CMHI’s business will follow “One belt, One road” opportunities, Hu said, adding that its big interest in further developing the port business in Sri Lanka was no secret. “We wish to have more progress on ports buildings and operations in Sri Lanka.”
Sri Lanka’s Colombo International Container Terminals (CICT), majority owned by CMHI, saw its container throughput grow by 127.5 per cent year on year, reaching 1.56 million TEUs in 2015. The first five months of 2016 have seen CICT’s container throughput increase by 30 per cent over the same period last year.
However, the company’s overseas business experienced uneven growth, with Tin-Can Island Container Terminal Limited (TICT) in Nigeria seeing a drop in container throughput during the first five months.
Container throughput handled by the group’s global ports operations is up 8.7 per cent year on year in the first five months.
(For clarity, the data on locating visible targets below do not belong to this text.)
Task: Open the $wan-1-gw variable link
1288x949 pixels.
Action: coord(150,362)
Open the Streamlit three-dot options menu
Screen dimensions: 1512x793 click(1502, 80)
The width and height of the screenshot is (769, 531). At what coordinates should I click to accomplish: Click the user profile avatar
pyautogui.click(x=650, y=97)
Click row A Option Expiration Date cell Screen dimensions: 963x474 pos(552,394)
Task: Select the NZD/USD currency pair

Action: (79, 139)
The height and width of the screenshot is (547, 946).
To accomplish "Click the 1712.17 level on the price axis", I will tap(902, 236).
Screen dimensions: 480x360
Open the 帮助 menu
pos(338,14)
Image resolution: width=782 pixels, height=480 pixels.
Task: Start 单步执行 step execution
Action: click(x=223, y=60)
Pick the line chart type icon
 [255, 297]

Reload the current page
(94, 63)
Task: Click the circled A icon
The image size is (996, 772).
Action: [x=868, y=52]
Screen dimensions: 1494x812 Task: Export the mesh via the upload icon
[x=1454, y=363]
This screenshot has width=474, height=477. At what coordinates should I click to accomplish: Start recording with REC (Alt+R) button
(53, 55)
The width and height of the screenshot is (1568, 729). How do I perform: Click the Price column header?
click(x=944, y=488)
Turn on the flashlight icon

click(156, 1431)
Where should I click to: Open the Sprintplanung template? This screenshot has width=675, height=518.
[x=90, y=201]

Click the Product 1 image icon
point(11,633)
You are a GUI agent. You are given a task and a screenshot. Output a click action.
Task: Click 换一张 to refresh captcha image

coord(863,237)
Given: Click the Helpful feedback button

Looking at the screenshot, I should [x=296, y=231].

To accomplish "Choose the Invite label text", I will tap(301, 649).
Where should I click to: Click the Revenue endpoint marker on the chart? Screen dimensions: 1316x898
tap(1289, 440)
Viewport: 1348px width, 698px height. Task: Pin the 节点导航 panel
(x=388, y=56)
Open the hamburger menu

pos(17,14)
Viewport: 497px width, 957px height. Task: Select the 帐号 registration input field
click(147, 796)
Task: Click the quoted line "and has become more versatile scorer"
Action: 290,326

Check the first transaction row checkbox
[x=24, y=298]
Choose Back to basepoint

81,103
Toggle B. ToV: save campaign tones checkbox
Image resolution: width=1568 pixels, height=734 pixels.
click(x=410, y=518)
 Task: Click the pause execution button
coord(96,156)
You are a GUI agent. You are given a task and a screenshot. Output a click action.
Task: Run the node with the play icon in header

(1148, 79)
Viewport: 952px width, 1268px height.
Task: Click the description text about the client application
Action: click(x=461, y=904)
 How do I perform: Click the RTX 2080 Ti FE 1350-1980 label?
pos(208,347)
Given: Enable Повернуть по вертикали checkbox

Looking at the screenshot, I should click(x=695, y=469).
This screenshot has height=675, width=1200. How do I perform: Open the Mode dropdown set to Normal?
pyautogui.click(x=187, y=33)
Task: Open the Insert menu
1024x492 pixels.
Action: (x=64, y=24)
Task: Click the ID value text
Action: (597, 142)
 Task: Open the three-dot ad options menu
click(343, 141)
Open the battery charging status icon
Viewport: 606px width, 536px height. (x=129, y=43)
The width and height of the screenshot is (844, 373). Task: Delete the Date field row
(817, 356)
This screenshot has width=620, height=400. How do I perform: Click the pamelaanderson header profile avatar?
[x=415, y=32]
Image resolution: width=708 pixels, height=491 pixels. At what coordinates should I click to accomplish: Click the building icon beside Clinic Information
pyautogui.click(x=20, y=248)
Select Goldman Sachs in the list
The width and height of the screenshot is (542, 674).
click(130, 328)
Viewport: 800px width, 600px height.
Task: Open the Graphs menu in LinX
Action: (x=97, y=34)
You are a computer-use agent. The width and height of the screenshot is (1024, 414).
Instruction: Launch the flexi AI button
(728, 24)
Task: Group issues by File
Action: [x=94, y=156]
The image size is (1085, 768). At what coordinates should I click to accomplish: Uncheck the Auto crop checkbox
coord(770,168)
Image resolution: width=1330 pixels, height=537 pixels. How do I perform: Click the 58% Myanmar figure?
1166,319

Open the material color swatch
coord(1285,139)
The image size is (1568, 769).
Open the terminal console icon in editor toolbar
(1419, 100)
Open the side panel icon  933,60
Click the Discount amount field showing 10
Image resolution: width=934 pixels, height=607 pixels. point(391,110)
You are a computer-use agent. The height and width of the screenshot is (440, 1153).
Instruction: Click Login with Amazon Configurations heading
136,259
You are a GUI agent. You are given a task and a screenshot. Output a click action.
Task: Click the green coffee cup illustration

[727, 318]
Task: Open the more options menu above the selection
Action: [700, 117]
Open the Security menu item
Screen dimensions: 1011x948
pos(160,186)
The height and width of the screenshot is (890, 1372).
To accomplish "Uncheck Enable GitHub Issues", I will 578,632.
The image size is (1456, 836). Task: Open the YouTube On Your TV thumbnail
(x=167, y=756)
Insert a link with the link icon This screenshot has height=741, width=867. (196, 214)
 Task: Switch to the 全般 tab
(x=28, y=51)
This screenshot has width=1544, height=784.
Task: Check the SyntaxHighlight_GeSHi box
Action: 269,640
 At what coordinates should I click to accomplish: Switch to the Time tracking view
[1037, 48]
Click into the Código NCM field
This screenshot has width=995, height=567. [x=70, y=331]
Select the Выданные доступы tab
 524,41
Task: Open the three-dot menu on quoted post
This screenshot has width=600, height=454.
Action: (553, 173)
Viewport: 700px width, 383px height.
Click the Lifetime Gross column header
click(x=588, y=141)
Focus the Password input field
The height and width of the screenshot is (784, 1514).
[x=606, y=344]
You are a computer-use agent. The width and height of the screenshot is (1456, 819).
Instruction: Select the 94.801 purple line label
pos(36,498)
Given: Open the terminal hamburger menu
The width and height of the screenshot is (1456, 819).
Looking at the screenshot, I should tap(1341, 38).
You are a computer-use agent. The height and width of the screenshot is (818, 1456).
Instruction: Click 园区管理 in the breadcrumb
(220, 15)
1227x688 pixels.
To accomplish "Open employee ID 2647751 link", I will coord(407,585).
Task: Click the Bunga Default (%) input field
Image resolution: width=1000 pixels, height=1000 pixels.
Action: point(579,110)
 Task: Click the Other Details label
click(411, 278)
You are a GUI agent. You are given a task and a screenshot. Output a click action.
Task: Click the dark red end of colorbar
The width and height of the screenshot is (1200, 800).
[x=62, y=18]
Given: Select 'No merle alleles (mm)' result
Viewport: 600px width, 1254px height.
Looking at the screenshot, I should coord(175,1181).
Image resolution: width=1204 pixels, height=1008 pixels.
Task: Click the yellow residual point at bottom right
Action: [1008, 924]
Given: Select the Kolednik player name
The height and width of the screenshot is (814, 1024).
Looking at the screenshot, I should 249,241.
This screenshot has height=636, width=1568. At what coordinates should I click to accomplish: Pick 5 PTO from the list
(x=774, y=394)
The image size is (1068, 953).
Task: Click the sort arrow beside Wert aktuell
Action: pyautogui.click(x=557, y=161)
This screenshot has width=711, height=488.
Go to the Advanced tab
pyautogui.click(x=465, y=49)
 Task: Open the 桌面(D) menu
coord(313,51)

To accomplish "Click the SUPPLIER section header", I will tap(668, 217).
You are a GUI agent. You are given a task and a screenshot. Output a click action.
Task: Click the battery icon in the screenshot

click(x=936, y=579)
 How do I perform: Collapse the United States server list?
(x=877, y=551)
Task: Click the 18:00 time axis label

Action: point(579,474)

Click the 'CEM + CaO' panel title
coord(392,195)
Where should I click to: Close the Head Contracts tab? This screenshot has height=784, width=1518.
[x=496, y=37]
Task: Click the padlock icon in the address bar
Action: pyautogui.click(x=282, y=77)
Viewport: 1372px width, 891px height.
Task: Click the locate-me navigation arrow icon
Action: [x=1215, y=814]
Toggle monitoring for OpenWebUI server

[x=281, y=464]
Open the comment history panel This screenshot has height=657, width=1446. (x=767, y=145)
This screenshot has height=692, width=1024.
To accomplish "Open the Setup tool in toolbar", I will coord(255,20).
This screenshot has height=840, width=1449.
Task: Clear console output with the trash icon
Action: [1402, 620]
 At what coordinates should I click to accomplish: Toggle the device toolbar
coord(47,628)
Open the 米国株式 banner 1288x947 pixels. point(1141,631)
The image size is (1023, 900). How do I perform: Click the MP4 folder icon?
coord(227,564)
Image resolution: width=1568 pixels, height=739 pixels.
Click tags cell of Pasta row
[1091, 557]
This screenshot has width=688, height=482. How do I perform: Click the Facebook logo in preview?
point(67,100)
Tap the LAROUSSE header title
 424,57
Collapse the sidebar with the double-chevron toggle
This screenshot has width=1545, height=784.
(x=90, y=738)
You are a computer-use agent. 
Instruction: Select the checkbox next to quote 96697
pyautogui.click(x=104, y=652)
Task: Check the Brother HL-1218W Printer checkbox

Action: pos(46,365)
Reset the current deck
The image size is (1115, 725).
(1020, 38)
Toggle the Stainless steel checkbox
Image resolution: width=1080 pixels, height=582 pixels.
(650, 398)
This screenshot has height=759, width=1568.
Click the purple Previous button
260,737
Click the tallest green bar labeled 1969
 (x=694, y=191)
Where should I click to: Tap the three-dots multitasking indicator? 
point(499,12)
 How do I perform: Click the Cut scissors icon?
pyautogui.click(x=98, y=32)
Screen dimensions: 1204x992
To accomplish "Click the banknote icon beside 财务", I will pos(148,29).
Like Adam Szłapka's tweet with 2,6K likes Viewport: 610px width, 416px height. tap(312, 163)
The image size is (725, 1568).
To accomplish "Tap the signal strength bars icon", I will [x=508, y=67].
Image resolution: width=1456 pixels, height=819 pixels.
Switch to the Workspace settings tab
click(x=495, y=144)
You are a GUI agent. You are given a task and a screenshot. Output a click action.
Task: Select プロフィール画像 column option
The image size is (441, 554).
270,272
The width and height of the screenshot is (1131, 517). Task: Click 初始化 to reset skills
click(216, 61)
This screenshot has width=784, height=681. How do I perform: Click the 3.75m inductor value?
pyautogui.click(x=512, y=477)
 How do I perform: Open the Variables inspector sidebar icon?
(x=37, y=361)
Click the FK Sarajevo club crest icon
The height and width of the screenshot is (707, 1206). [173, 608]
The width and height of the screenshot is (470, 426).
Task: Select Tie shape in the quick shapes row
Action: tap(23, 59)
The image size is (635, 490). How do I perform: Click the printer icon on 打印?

The group’s ports in mainland China contributed container throughput growth of 11.1 per cent year on year, largely outpacing that of overseas operations at 3.2 per cent in the first five months.
“The decline of China’s import and exports will have some negative impact on our business growth,” said Li. “But [we expect to see] a recovery in exports and imports in the second half of this year with the proceeding of China’s reforms.”
China’s exports fell 1.8 per cent in April from a year earlier while imports dropped 10.9 per cent in the same month from a year earlier.
CMHI’s operations in Hong Kong continued to decline in the first five months but Li said he is confident of Hong Kong remaining an international port hub. Group president Li said he is willing to cooperate with Hong Kong billionaire Li Ka-shing if his Hutchison group considers the sale of its port assets.